Instructions to follow:
Copy out the records word for word, starting at the line containing "Find the location" and running through the end of the records. Leave the pictures out.

Records:
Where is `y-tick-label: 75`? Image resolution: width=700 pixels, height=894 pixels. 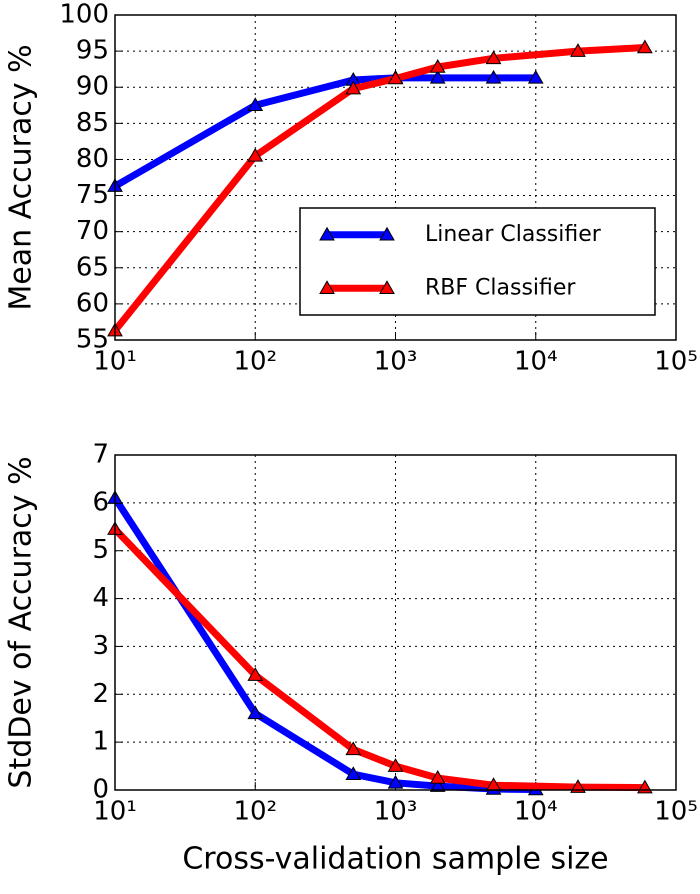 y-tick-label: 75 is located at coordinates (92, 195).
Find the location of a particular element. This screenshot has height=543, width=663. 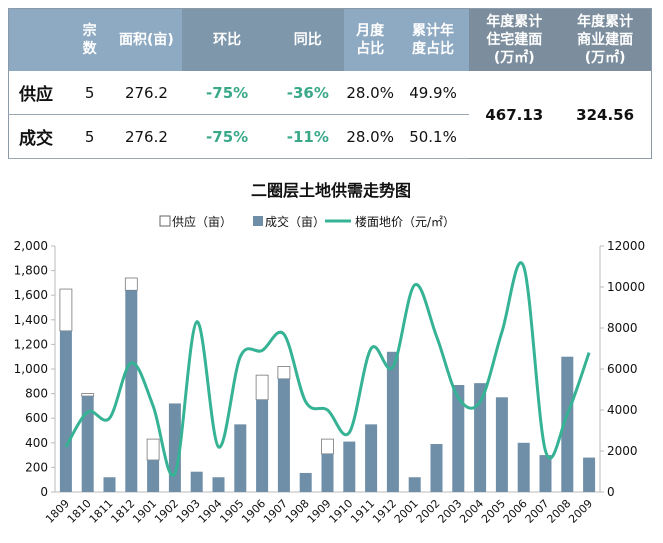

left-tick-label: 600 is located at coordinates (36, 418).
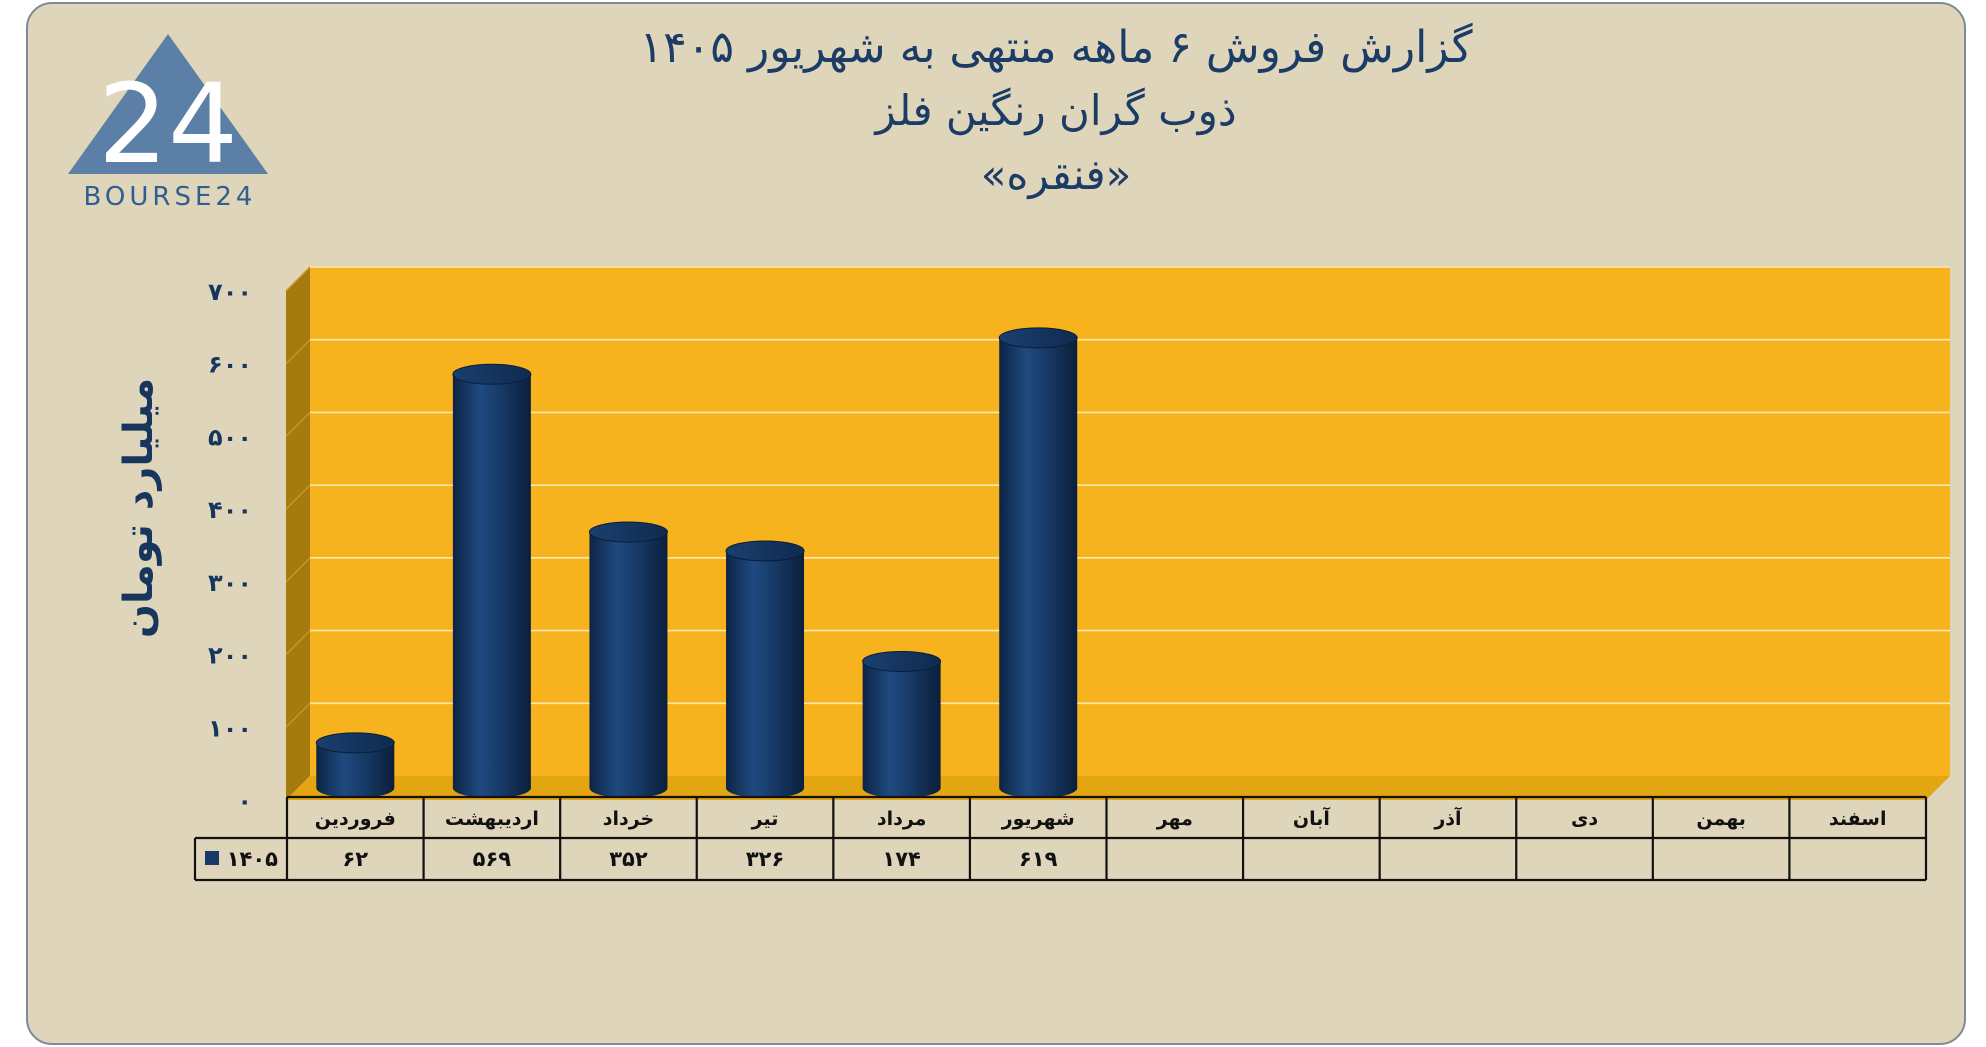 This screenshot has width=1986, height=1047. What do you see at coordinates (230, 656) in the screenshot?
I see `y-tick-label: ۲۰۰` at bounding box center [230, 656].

Response:
Find the location of a particular element. This screenshot has height=543, width=663. 

left-tick-label: 600 is located at coordinates (36, 418).
 This screenshot has width=1986, height=1047. What do you see at coordinates (230, 656) in the screenshot?
I see `y-tick-label: ۲۰۰` at bounding box center [230, 656].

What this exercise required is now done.